Upamiętniliśmy bł. ks. Jerzego Popiełuszkę
Nabożeństwu przewodniczył kardynał Grzegorz Ryś, metropolita łódzki. W swojej homilii wspominał on oczywiście bł. ks. Jerzego Popiełuszkę. – 41 lat temu ksiądz Jerzy niczego nie przegrał. Wszystko wygrał. Jakby przegrał, to was by tu dzisiaj nie było. Ksiądz Jerzy wszystko wygrał. Wtedy byłem w seminarium jako kleryk.
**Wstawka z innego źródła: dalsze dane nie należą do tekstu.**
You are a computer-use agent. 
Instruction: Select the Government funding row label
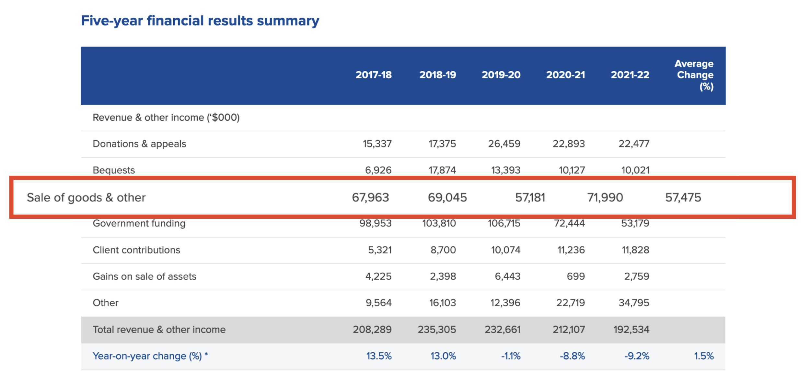(139, 224)
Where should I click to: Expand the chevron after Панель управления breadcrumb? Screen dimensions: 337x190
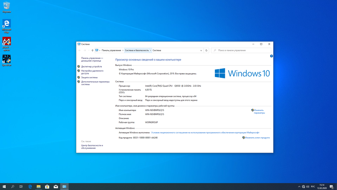(123, 50)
To był jedyny czas, kiedy przełożeni pozwolili nam byśmy nocami słuchali radia, bo były transmisje z procesu zabójców księdza Jerzego. Tak naprawdę, starsi pamiętają, że to był proces nazwy. To on był oskarżany. To on był wyśmiewany. On był potępiany w czasie tego procesu, a nie ci, którzy go zamordowali. A myśmy wszyscy tego słuchali i słuchaliśmy też ostatnich rozważań różańcowych, jakie wypowiedział w Bydgoszczy. One się rozeszły bardzo szybko po ludziach w takich nagraniach kasetowych – powiedział podczas nabożeństwa kard. Grzegorz Ryś.
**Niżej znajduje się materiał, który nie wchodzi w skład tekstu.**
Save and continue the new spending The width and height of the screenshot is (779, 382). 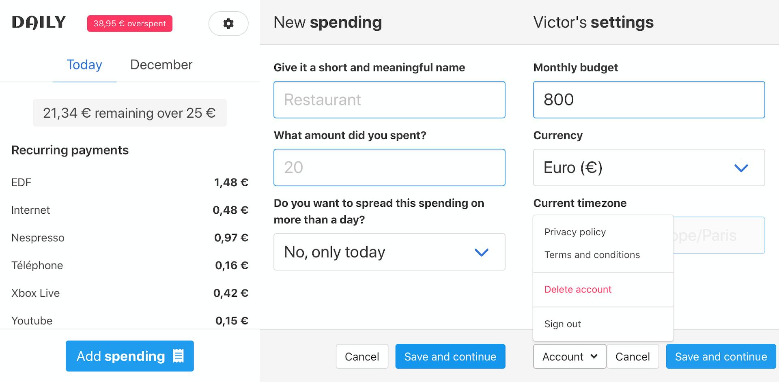tap(450, 356)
„Zło dobrem zwyciężaj”. Kardynał Ryś o kapelanie „Solidarności”
– Ja mam do dzisiaj w uszach wielki głos – 41 lat go słyszę jak takim bardzo powolnym, nawet byśmy powiedzieli monotonnym głosem, ale nie podnosząc głosu, prowadził tę medytację. Jedna z nich brzmiała mniej więcej tak: idea, która sięga po przemoc sama się kompromituje. Prawda zwycięża własną mocą. Prawda nie potrzebuje sięgać po siłę. Kiedy sięga po siłę, sama się kompromituje. Z tym zostawił ludzi ks. Jerzy, który za chwilę został porwany, a potem zabity. Myślicie, że się wycofywał z tych słów: Nie daj się zwyciężyć złu, ale zło w dobrym zwyciężaj? – powiedział podczas nabożeństwa kard. Grzegorz Ryś.
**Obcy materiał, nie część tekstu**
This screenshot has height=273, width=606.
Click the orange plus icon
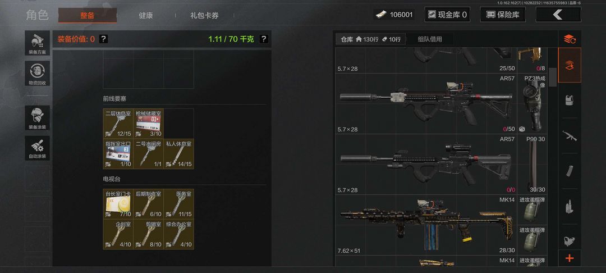point(570,258)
Kiermasz papieskich kremówek
Tradycją Bełchatowskich Dni Papieskich jest także kiermasz papieskich kremówek. Były one ulubionymi słodkościami papieża Polaka. Kiermasz, jak zawsze odbył się ona przy parafii pw. Narodzenia Najświętszej Maryi Panny w Bełchatowie przy ul. Kościuszki. Swoje słodkie smakołyki wystawiły bełchatowskie cukiernie, ale też harcerze czy szkole koło Caritasu.
Bełchatowskie Dni Papieskie. Co jeszcze w programie?
Główne uroczystości tegorocznych Dni Papieskich odbędą się w środę 22 października. Nie jest to data przypadkowa. Właśnie 22 października 1978 roku kardynał Karol Wojtyła został uroczyście wprowadzony na tron papieski jako Jan Paweł II. Tego dnia Kościół katolicki obchodzi również jego liturgiczne wspomnienie. O godz. 18:15 delegacje oraz mieszkańcy złożą kwiaty pod pomnikiem patrona naszego miasta (ul. Kościuszki). Chwilę później – o godz. 18:30 – w parafii pw. Narodzenia NMP odprawiona zostanie zaś msza św. w intencji mieszkańców Bełchatowa przez wstawiennictwo św. Jana Pawła II.
Również 22 października, ale w hali Energia odbędzie się turniej piłki nożnej „Strzel gola dla Karola”. Sportowe zmagania uczniów szkół podstawowych będzie można śledzić od godz. 9:00. Natomiast w niedzielę 9 listopada zapraszamy do domu parafialnego na os. Dolnośląskim. O godz. 16:00 będzie się tam można spotkać z dr Mileną Kindziuk oraz ks. prof. Józefem Naumowiczem – autorami książki „Niezwykłe objawienia ks. Jerzego Popiełuszki we Włoszech”.